The body representing the players of the Spanish women’s national football team said – early Wednesday – that the World Cup-winning players had agreed to end their boycott of the national team after the game’s federation said it would make “immediate and profound changes” to its structure.
The decision was reached – at dawn today – after more than 7 hours of meetings in which players and officials from the Spanish Federation, the National Sports Council and the Women’s Professional Players Association participated.
Victor Francos, head of the National Sports Council, told reporters, “A joint committee will be established between the Football Association, the National Council and the female players to follow up on the agreements that will be signed.” Tomorrow…the female players expressed their concern about the need for profound changes in the federation, and we are committed to making these changes immediately.”

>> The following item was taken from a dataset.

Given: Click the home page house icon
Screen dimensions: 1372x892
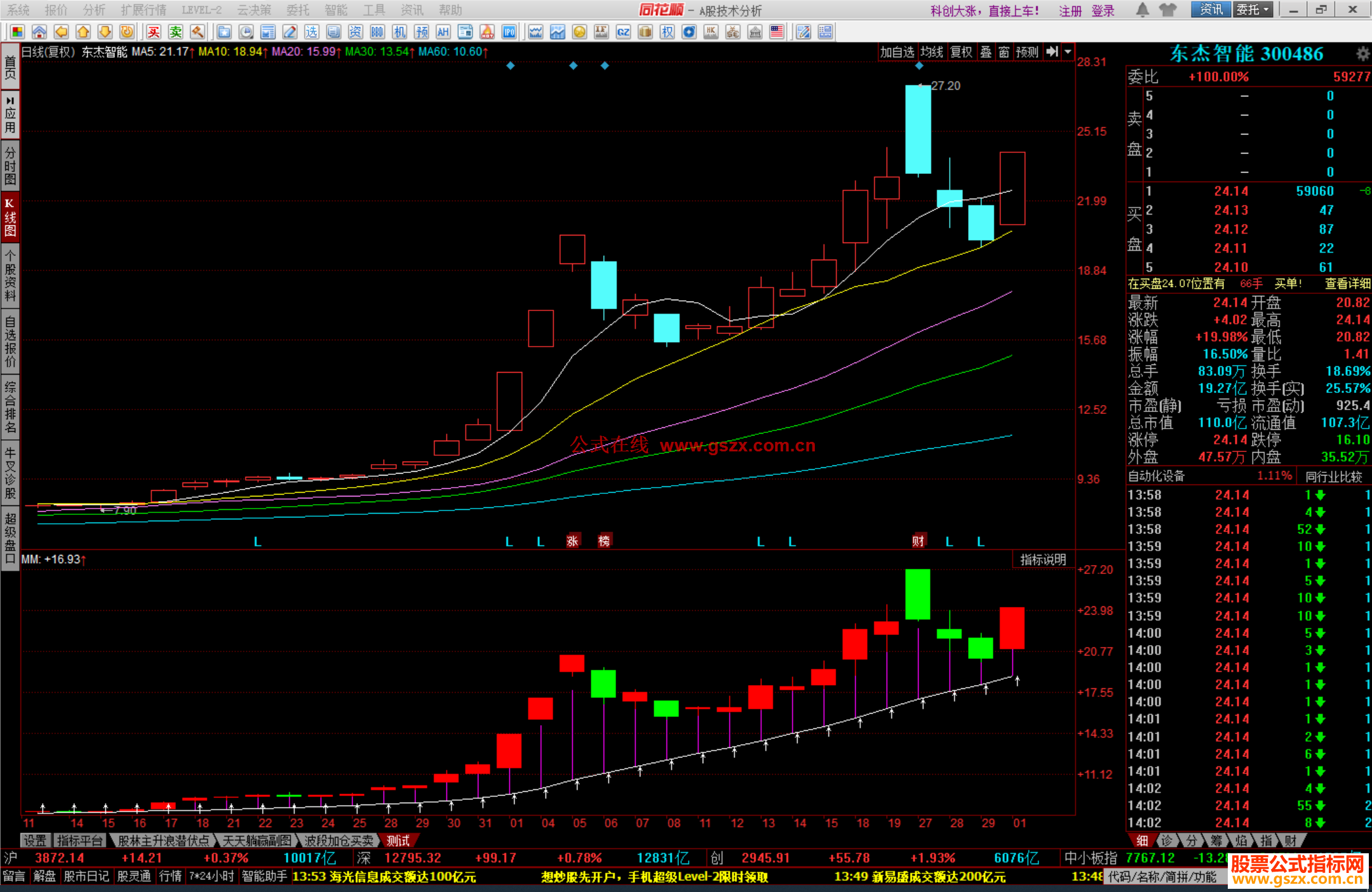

Neither Francos nor Rafael del Amo, head of the National Women’s Football Committee, explained the nature of these changes, only saying that they would be announced “soon.”
WTA President Amanda Gutierrez said He told reporters: “There has been a convergence of views, according to the description of the players. It’s the beginning of a long road. “Once again, the players showed their solidarity and the vast majority decided to stay in order to reach an agreement.”
Some of the players from the World Cup-winning team joined a training camp yesterday after threatening to boycott the team in protest against discrimination and inequality.
Misa Rodriguez, Olga Carmona, Oyhane Hernandez, Eva Navarro and Terry Abera have previously said that they will not play for the national team until changes occur in the local federation.
The five players joined the national team squad before playing a European Nations League match against Sweden next Friday, and they were chosen by coach Montse Tommy, despite their statement last week demanding the departure of more people in the federation after Luis Rubiales, president of the federation, and Jorge Belda, the former World Cup-winning coach.
On Monday, Jenny Ermoso, who was at the center of discussion in the “Rubiales Kiss” scandal during the World Cup winning medal ceremony, accused the federation of trying to divide female players and “manipulate” them.
Ermoso said that the federation did this by threatening the players with legal action and imposing financial fines if they refused to play.
According to the Spanish Sports Law, the fine for refusing to play with the national team amounts to 30,000 euros ($32,000), in addition to the suspension of the playing license issued by the local federation for a period ranging between 2-15 years.